Even after midnight, revelers remained on the streets of Thessalonica. In a way, George liked that. The people of the poor, beleaguered city deserved to celebrate their victory over the Slavs and Avars. In another way, noisy roisterers on the street were a nuisance to the shoemaker. He would have preferred everything around him to be dead quiet. That would have made what he was doing more impressive.

Maybe I should have waited, he thought. What if he’s out celebrating? What do I do then? He shook his head. He couldn’t afford to wait, not if he wanted to keep the peace in his own home. At the moment, Irene wasn’t arguing with him. If Perseus’ cap stayed in his home for several days before he got around to using it, that would change. He knew his wife. She would come up with a reason why he shouldn’t use it, and likely reasons why he ought to get rid of it, too. And they would be good reasons--he was sure of it. If he turned them down, he would have a quarrel on his hands. He didn’t want that.

And so, instead of a quarrel on his hands, he had Perseus’ cap on his head. He slipped through Thessalonica’s streets unnoticed, unremarked upon. Some of the things he noticed while slipping through the streets were themselves remarkable, but he kept quiet.

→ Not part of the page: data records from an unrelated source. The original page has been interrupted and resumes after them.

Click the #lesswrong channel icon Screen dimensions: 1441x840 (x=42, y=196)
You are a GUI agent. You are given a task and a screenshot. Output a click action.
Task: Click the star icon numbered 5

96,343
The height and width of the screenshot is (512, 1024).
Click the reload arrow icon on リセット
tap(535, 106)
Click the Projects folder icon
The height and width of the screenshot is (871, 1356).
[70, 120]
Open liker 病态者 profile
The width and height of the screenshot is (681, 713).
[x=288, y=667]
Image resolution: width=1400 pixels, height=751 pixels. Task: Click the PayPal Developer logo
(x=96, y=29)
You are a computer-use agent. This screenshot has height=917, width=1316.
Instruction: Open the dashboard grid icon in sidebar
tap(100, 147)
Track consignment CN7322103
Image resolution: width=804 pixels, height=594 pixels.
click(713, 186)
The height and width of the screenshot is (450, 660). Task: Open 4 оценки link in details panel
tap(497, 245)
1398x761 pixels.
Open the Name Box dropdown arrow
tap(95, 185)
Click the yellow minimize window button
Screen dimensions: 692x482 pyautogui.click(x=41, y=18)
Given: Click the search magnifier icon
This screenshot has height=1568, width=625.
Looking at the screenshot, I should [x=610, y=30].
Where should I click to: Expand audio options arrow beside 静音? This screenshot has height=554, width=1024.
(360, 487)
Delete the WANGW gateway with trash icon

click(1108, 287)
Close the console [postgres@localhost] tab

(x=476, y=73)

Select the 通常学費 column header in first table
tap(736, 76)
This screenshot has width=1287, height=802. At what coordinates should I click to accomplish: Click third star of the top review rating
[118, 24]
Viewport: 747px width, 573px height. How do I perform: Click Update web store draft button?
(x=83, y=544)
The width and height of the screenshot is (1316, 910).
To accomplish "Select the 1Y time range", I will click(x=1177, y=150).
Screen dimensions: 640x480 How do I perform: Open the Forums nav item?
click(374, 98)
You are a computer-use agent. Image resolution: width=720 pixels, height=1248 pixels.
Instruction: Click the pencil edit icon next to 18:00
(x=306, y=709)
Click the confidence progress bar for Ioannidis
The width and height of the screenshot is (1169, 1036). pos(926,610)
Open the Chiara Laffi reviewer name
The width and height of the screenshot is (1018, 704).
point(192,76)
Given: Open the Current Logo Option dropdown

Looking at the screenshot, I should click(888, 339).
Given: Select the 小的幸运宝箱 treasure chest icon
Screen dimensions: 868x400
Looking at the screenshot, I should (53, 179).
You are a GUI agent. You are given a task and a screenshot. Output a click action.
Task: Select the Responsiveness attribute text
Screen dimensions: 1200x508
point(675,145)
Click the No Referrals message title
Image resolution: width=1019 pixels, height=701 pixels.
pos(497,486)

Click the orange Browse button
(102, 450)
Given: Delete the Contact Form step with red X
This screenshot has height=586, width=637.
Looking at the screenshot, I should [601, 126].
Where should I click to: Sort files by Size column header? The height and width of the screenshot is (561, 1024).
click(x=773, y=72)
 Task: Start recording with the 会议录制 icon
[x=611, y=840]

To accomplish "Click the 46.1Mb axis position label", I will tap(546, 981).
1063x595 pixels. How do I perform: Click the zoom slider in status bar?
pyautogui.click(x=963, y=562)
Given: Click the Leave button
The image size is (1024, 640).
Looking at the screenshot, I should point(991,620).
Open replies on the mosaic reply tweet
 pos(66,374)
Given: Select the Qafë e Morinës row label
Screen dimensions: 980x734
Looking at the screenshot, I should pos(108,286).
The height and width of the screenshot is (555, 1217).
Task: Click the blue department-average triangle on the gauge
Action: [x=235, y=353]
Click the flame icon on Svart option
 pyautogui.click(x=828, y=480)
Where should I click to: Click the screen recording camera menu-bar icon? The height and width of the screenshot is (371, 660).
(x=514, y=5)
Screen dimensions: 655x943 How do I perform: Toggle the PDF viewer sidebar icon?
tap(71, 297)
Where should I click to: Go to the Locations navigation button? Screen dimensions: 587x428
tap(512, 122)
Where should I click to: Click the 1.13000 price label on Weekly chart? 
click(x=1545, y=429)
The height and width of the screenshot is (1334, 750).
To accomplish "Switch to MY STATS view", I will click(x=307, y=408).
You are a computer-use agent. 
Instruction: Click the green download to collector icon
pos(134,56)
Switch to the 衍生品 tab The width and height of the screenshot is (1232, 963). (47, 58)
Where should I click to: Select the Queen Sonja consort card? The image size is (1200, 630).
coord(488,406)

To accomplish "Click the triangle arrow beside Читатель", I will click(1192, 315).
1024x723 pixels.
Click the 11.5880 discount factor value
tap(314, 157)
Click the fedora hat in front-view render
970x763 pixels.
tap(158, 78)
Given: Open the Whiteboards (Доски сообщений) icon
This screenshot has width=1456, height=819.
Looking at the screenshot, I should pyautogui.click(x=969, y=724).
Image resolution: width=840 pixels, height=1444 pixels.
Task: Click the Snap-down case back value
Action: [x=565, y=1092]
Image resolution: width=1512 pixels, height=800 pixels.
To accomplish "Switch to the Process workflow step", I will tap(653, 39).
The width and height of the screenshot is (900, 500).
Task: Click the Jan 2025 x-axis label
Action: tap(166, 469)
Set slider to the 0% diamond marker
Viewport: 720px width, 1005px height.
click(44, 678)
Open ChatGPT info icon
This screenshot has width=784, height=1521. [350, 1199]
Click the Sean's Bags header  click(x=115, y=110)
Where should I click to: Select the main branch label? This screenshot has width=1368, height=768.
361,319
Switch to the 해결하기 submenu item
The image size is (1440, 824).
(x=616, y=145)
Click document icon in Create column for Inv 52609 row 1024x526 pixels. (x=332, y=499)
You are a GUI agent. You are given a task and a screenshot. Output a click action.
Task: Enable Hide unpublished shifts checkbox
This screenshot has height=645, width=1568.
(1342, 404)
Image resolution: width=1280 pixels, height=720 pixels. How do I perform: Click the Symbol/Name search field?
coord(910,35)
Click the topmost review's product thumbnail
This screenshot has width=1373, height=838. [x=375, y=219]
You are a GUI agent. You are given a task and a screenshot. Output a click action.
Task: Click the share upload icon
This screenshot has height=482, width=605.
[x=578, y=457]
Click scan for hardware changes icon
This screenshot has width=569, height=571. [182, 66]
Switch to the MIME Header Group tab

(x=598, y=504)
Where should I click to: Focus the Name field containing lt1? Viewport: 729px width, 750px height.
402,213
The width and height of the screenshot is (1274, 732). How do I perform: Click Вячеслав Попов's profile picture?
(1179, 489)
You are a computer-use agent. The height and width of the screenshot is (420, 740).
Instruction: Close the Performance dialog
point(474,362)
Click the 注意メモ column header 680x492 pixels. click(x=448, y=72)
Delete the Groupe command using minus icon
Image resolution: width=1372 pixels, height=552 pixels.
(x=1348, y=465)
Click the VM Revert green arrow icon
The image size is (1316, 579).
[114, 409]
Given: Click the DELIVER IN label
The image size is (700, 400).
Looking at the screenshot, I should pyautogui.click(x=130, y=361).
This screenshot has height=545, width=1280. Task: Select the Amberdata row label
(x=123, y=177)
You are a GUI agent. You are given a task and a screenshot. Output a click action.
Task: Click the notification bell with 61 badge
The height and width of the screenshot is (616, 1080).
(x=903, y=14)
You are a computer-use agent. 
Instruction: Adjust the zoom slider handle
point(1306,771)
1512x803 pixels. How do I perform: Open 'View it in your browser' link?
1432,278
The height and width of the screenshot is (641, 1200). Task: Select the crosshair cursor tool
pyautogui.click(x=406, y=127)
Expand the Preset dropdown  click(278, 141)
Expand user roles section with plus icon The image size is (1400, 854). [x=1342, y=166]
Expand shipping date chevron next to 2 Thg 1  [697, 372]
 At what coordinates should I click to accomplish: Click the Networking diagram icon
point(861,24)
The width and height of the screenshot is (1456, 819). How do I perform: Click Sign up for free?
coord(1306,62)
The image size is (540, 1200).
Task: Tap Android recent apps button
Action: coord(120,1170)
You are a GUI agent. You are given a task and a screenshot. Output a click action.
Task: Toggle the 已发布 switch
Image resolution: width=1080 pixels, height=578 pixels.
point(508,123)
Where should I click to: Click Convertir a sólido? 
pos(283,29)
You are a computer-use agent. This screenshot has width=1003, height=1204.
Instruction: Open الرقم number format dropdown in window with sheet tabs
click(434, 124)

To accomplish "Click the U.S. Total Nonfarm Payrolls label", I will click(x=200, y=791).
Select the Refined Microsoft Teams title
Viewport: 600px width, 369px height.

The district by the citadel, up in the northeastern part of the city, was where the rich people lived. One of the privileges of being rich was taking shelter in the citadel if the city wall was breached. George went slowly; he seldom came to that part of town. From the outside, the house he was looking for wouldn’t be much different from its neighbors. And, in the darkness, the differences were next to impossible to make out.